Benditos sustos
Que vamos todos morrer é uma certeza. Mas o que é que esse facto chato tem que ver com a vida?
A Sara e a Tristana, as minhas cada vez mais amadas filhas, nasceram muito prematuras em Manchester, em 1981.
Como só tinham 26 semanas de idade, 650 gramas de peso e 30 centímetros de comprimento, as enfermeiras da unidade de prematuras do North Manchester General Hospital disseram-me que iam deixá-las 24 horas sem incubadora para ver se sobreviviam.
Enlouqueci; ajoelhei-me; chorei. De nada me serviu. Passei cada hora dessas 24 horas ao lado delas. Não morreram. Viveram. Eu, sim, ia morrendo. Mal sobreviveram puseram-nas nas incubadoras que, durante três meses, salvaram as vidas delas.

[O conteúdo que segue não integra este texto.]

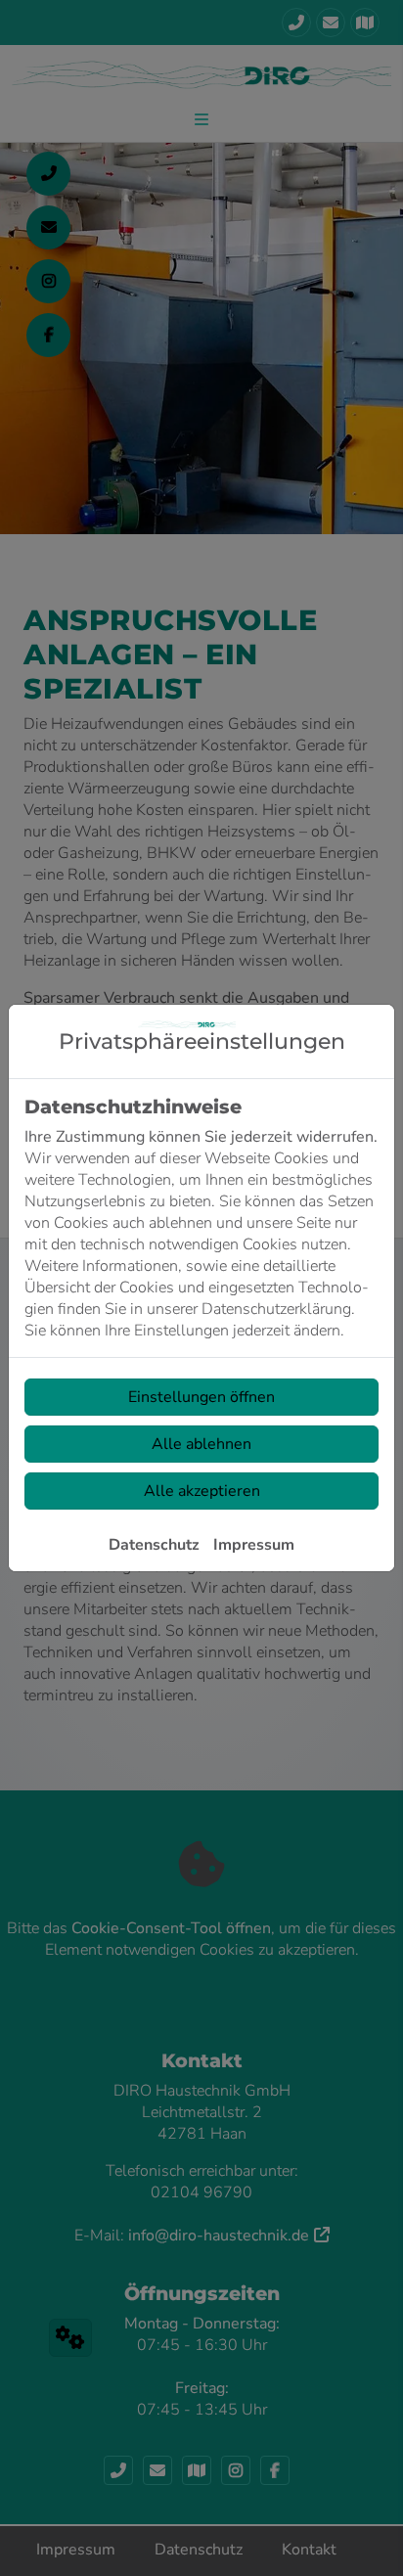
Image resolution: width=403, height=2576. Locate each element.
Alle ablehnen (201, 1444)
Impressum (253, 1545)
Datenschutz (154, 1545)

Com ambos os meus pais e muitos outros amigos já mortos lembro-me sempre dos sustos — esses avisos malditos — que tentaram preparar-me, mas nunca conseguiram. Avisaram-me, mas eu assustei-me, estupidamente, sem prestar atenção.
Também a Maria João e eu tivemos os mais terríveis sustos e, apesar de termos sobrevivido, vivemos cada vez mais assustados.
A preparação, afinal, é como uma daquelas banalidades segundo a qual "ninguém vive para sempre". Não ensina nada. Não nos prepara para coisa nenhuma.
Que vamos todos morrer é uma certeza. Mas o que é que esse facto chato tem que ver com a vida?
Tem tudo e não tem nada. Avisados e assustados ficamos mais prontos para a pouca grandeza do que resta: a vida.